* _TASK ITEM_:
Each record should reappear exactly in your answer, minus any picture.

[Items listed in a dataset]
+++
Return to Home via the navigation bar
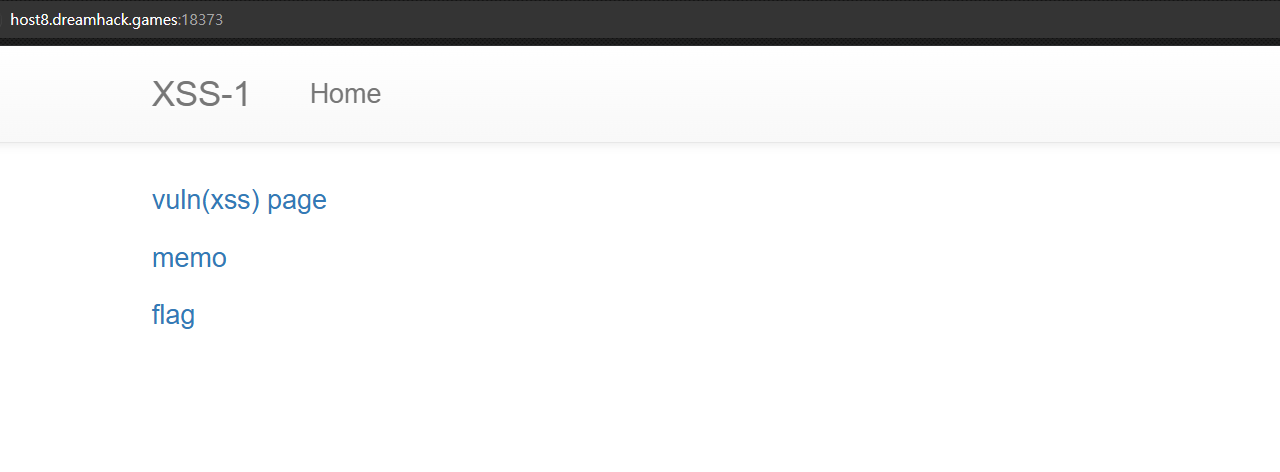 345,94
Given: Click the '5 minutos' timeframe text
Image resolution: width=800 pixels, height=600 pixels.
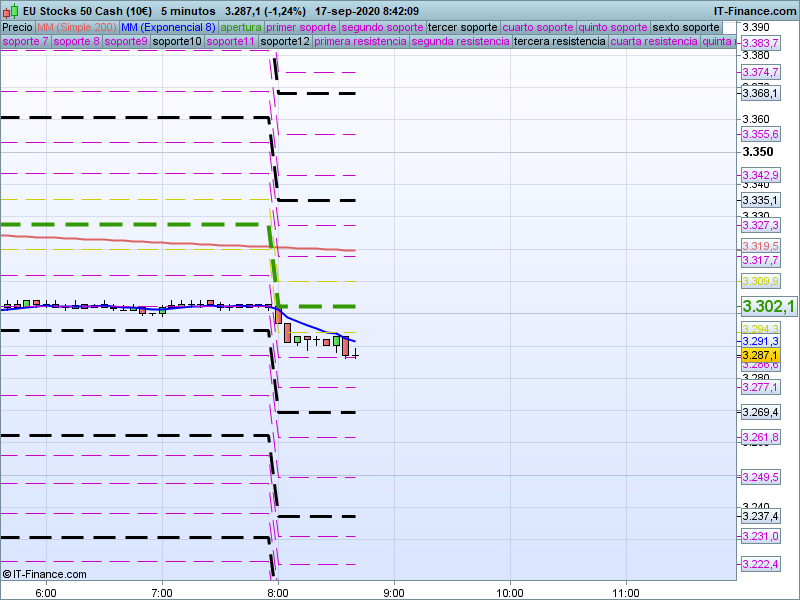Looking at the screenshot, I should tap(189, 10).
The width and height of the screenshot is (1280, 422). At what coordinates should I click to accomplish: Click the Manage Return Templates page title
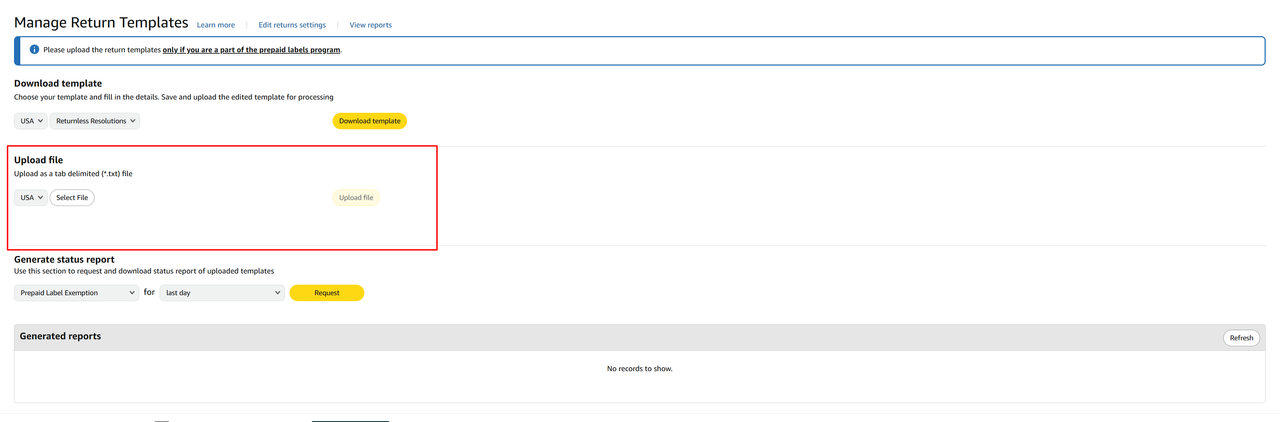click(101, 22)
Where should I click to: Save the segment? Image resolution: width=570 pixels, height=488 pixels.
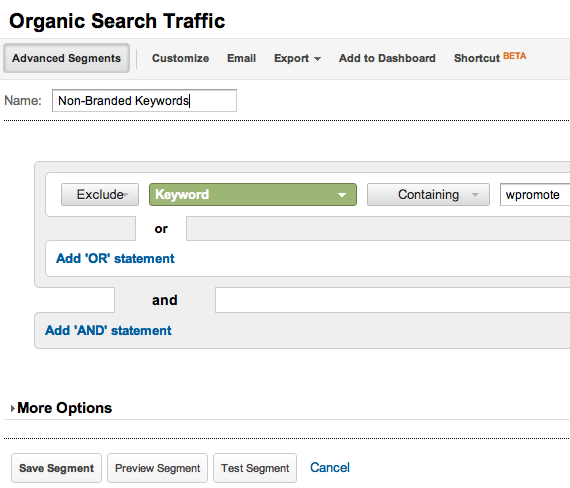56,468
+++
* _SOLVED PROBLEM_:
Return to Home via the navigation bar
 345,94
Given: Click the '5 minutos' timeframe text
Image resolution: width=800 pixels, height=600 pixels.
Looking at the screenshot, I should tap(189, 10).
The width and height of the screenshot is (1280, 422). At what coordinates should I click to accomplish: Click the Manage Return Templates page title
click(101, 22)
Where should I click to: Save the segment? Image resolution: width=570 pixels, height=488 pixels.
56,468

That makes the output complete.